My snow sculptures waltz Matilda
Harry Welty’s latest sculpture in this snow-deprived winter is an homage to Harry’s favorite snow sculptors Calvin and Hobbes.
For better than 35 years I’ve made snow sculptures in my front yard in Duluth. I’m locally famous and can’t tell you the number of times people have told me that when they traveled out of town and told people they were from Duluth, people would ask them. “Do you know the guy that makes snow sculptures?”
From the beginning I was hesitant enough about my skills that I took our voluminous snow and made very big sculptures of King Kong or dinosaurs or dragons or the Sphinx. I told everyone I offered quantity rather than quality. And I meant it. I still remember puzzling over which way a Triceratops’s knees should bend.
I also had political motivations, especially as a Republican in a Democratic town. I did it to win skeptics over the way hulking black men bend over backward around white people to act friendly, like their mamas warned them to do.
When I first arrived in town after Watergate, everyone knew that Republicans were rich warmongers. Then to my chagrin, as the party changed, Republicans didn’t trust me, either.

_Goals:_
**1.** Return the portion of the snow sculpture essay running from "I also had political" down to "trust me, either.", copied without alteration.
**2.** For each statement below, state whether the snow sculpture essay agrees with it, answering yes or no and quoting the deciding words: (a) the writer has made snow sculptures in a front yard in Duluth for more than 35 years; (b) the writer told everyone the sculptures offered quality rather than quantity; (c) the latest sculpture is an homage to Calvin and Hobbes.
**3.** In the snow sculpture essay, the sentence beginning "From the beginning" names the subjects of the very big sculptures the writer made. List all of them.

_Supplied material:_
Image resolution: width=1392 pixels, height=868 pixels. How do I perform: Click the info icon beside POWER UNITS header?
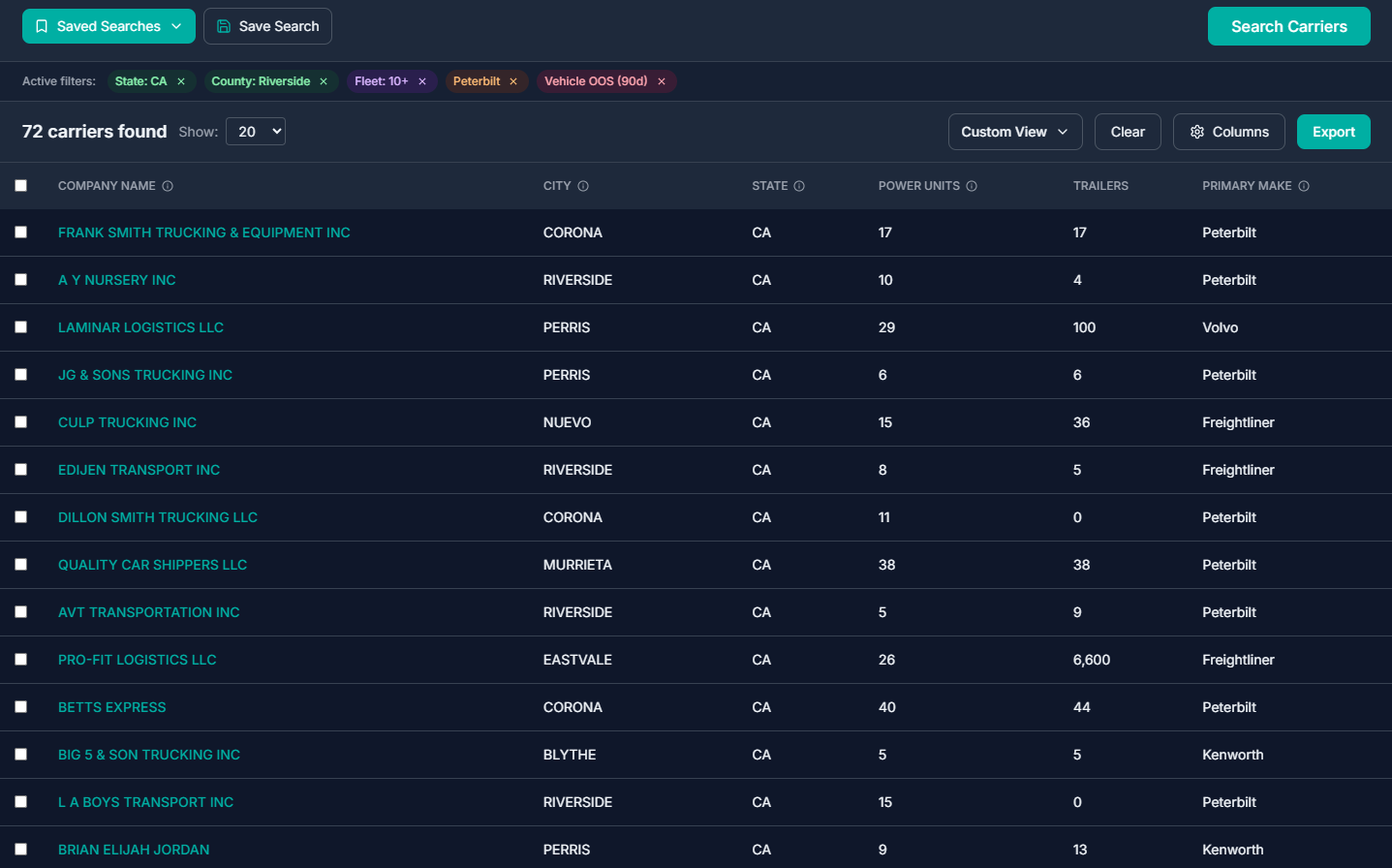[x=972, y=185]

_Answer list:_
**1.**
I also had political motivations, especially as a Republican in a Democratic town. I did it to win skeptics over the way hulking black men bend over backward around white people to act friendly, like their mamas warned them to do.
When I first arrived in town after Watergate, everyone knew that Republicans were rich warmongers. Then to my chagrin, as the party changed, Republicans didn’t trust me, either.

**2.**
(a) Yes: "For better than 35 years I’ve made snow sculptures in my front yard in Duluth."
(b) No: "I told everyone I offered quantity rather than quality."
(c) Yes: "an homage to Harry’s favorite snow sculptors Calvin and Hobbes."

**3.**
King Kong
dinosaurs
dragons
the Sphinx